### Task brief
In the entries below, identify every line with the string "sidebar" and copy it.

== Data listing ==

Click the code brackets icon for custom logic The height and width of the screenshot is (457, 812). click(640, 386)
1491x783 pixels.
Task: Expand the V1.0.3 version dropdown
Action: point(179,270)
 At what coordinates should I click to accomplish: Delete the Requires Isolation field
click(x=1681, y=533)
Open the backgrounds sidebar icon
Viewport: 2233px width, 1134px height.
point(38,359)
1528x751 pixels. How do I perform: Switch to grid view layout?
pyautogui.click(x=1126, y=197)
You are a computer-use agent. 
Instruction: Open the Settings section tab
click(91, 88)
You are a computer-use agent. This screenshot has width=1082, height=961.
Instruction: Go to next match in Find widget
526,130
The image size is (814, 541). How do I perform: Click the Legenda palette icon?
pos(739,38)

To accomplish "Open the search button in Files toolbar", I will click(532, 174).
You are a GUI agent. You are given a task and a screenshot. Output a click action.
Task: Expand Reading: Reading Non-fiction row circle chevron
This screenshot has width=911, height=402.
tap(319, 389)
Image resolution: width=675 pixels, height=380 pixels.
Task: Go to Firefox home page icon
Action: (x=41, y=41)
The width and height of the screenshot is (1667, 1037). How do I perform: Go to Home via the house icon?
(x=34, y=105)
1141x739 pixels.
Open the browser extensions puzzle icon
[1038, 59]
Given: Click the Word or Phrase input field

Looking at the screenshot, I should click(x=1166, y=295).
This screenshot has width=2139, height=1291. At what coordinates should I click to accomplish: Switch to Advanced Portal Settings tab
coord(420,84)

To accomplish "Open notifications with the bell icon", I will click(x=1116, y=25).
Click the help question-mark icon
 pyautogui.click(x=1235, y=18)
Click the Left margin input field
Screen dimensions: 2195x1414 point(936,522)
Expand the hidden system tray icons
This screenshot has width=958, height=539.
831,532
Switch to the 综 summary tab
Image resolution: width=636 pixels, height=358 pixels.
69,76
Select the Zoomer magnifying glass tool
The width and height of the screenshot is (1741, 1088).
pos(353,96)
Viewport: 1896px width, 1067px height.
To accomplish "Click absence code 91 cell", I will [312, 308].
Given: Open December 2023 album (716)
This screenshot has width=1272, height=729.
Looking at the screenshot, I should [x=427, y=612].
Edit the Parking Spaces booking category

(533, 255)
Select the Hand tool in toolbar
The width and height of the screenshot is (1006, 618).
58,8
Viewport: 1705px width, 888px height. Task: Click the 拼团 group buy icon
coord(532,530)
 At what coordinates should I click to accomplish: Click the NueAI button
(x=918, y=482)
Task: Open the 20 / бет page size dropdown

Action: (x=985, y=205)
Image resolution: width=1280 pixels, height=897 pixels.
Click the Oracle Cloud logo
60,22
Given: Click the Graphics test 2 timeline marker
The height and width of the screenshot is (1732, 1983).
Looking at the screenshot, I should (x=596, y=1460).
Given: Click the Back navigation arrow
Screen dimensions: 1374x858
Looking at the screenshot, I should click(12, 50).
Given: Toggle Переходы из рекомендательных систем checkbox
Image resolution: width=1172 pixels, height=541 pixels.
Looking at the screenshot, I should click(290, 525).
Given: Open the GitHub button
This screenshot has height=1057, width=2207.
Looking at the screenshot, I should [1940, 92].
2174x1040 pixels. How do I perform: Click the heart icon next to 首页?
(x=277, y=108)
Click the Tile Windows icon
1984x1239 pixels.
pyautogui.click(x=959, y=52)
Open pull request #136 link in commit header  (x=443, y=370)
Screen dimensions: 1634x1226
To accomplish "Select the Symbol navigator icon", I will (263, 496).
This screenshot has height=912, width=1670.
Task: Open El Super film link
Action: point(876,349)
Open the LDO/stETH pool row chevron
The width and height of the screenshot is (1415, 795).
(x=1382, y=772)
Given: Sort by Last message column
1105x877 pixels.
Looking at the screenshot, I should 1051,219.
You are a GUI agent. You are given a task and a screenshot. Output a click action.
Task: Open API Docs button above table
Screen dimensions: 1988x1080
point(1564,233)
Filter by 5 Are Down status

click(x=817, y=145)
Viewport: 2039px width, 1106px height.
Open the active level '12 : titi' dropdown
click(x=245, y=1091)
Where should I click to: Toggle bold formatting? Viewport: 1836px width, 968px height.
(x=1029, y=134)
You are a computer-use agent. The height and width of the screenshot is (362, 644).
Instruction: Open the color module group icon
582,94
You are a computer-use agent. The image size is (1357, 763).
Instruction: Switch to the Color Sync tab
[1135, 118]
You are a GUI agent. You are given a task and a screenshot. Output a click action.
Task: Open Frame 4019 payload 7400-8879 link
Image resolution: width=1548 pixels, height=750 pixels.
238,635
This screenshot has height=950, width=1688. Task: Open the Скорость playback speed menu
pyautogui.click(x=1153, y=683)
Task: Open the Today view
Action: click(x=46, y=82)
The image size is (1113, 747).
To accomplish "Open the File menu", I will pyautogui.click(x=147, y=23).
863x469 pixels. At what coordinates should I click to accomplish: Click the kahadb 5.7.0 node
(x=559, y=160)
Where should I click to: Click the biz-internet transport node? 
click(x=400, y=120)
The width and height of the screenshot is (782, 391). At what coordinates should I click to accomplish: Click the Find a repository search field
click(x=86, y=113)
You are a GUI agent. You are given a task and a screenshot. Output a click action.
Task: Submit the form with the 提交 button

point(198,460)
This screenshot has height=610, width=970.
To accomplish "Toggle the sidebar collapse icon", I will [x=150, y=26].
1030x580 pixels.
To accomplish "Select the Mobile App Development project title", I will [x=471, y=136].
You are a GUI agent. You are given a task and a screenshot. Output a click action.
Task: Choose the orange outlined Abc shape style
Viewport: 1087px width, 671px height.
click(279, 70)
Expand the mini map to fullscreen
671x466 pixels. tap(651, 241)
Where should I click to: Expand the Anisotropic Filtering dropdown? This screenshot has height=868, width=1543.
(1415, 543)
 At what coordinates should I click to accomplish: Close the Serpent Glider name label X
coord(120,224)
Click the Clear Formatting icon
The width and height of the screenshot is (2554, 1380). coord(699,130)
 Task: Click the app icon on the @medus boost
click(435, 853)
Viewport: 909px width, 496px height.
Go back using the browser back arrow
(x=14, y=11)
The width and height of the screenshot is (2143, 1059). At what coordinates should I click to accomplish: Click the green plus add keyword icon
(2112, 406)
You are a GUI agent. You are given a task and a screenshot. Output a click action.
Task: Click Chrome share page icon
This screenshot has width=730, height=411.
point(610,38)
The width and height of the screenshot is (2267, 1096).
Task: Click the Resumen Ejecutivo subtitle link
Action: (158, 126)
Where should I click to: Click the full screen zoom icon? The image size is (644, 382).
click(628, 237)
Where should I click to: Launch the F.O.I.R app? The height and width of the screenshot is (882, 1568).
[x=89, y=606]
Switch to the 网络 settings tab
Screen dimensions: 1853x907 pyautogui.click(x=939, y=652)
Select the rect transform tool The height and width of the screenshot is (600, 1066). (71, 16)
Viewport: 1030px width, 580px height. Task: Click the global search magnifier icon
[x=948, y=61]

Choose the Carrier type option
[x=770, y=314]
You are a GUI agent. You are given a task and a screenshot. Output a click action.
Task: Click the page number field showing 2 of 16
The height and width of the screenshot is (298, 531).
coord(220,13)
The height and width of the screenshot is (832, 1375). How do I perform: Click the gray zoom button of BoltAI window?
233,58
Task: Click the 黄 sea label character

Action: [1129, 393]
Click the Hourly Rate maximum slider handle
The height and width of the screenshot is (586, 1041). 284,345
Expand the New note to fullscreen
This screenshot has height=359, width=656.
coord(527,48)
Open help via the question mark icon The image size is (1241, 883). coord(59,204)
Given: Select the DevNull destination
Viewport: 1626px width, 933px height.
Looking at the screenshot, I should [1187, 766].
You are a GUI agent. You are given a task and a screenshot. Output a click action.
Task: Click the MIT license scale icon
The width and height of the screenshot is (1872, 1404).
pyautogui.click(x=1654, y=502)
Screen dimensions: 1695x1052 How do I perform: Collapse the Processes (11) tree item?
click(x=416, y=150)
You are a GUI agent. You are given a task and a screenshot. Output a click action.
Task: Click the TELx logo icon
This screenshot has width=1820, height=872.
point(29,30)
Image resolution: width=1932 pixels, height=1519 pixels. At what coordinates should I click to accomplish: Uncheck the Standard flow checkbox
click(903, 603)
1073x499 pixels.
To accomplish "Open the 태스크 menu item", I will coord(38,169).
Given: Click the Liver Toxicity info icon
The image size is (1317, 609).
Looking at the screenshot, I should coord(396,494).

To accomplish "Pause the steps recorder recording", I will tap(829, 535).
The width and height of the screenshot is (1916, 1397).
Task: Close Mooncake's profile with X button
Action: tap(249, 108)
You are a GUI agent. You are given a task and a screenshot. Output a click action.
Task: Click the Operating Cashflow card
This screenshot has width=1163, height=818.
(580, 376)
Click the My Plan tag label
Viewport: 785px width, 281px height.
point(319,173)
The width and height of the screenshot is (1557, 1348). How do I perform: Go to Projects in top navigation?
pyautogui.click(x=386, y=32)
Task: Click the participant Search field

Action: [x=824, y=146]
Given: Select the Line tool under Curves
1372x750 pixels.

===

### Expected output
Open the backgrounds sidebar icon
To accomplish "Toggle the sidebar collapse icon", I will [x=150, y=26].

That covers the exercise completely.